Firstly the problem facing the Dilnot commission is not that there is a shortage of possible options for funding social care. Whatever the commission comes up is likely to involve some combination of tax funded state provision, individuals and families taking care of their own needs, and the state promoting ways in which individuals can pool the risk of needing care in later life. This might be through compulsory or voluntary or even state backed insurance. There are plenty of alternatives. The problem is that whatever system is adopted, people have to trust it. If younger people are paying taxes to pay for the care of older people, they have to have confidence that state support will still be there for them if and when they need it. If people have to rely on insurance they need to be confident that companies will pay out. Unfortunately public confidence in either the state or in finance institutions such as banks and insurance companies is not currently at an all time high, to put it mildly.
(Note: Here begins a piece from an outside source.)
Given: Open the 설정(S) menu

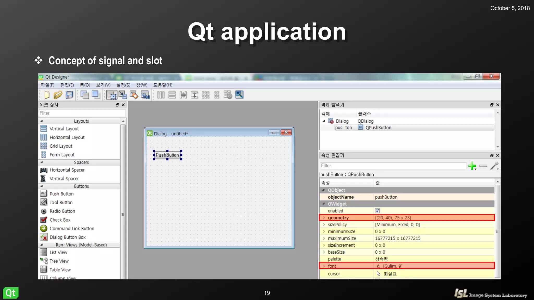Looking at the screenshot, I should pyautogui.click(x=123, y=85).

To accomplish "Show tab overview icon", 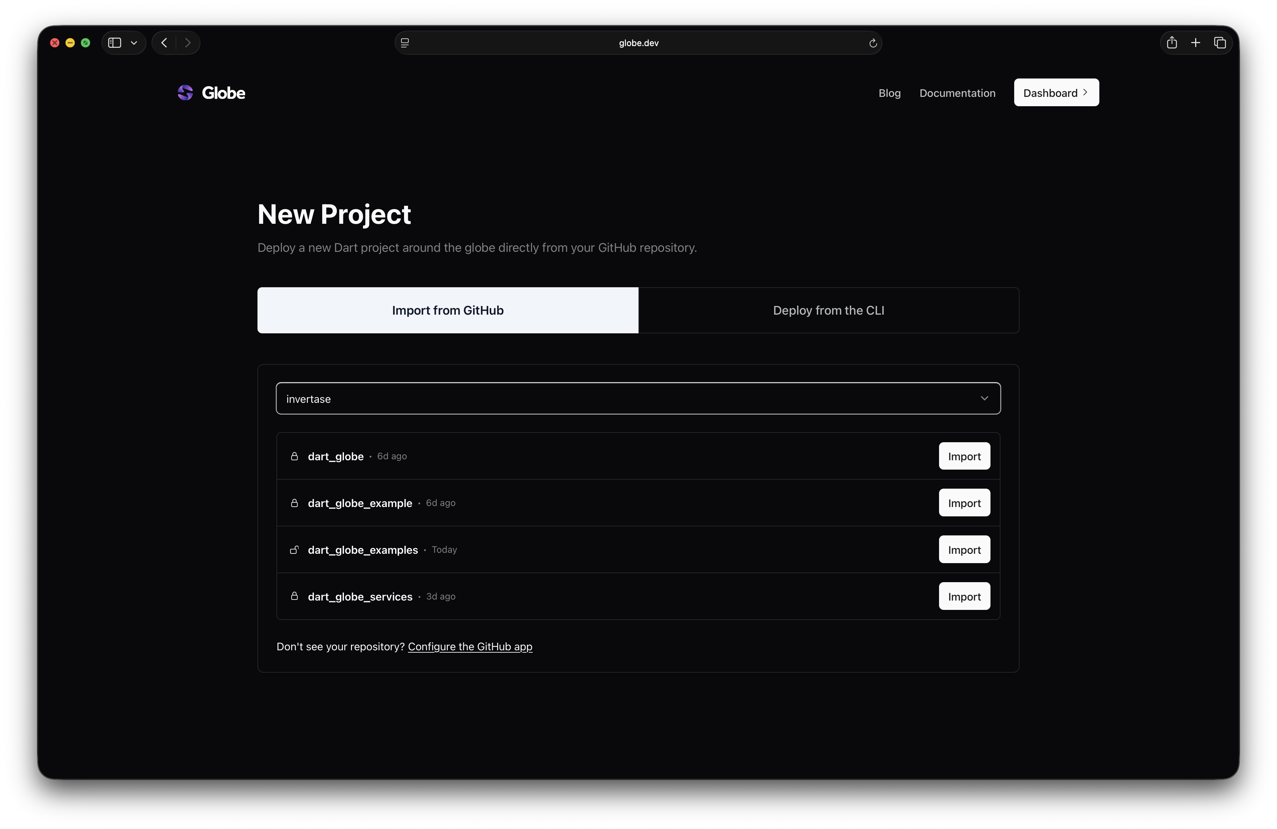I will click(x=1220, y=43).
Coming up with a long term funding settlement for social care in a climate where there is little confidence in any of the potential ways of pooling risk is a tall order. I’d go as far as to say it’s impossible. So what the Dilnot Commission needs to be looking at is how we can build public confidence in the institutions that are essential to any form of risk sharing.
The issues involved in creating confidence in, and getting people to buy into, long term care insurance are complex, but as far as the role of the state is concerned, this is where the Law Commission can make a contribution. Clarifying the legal framework within which the state provides care should make the role of the state more transparent, so that people know what they can expect in the future. It also ensures that there is a framework for resolving – and equally important avoiding – disputes.
Legislation also sends a signal that, at least for the present, Parliament is committed to the state continuing to have a defined role in ensuring that people obtain long term care. If the Law Commission’s proposed statute is based on continuity with the current system it suggests that there is a long term consensus in support of this system. By contrast if the Government decides to go down another route and to sweep away the entire body of post war legislation and substitute something else, there will be no reason to believe that the new settlement can be relied on any more than the old one.
The second reason that the Law Commission proposals could radically change the social care landscape is that, without actually changing the content of legislation, making it clearer and less confusing could make it easier to use and therefore a more powerful lever in influencing how the care and support system works in practice. So in this respect, even though the bill is only intended to consolidate existing rights and not to create new ones, it could still have a dramatic effect on how people behave.
My conclusion is that the work of the Dilnot Commission is not likely to secure a long term settlement unless the Commission can come up with ways to strengthen the social institutions that would make that settlement impossible – and by institutions I don’t just mean structures such as regulatory bodies or legislation, but shared cultural assumptions and values. The legislation that the Law Commission proposes should be one of those institutions. Far from being a limitation on the work of the Dilnot Commision, the work of the Law Commission should be seen as one of the building blocks which might make a long term settlement possible.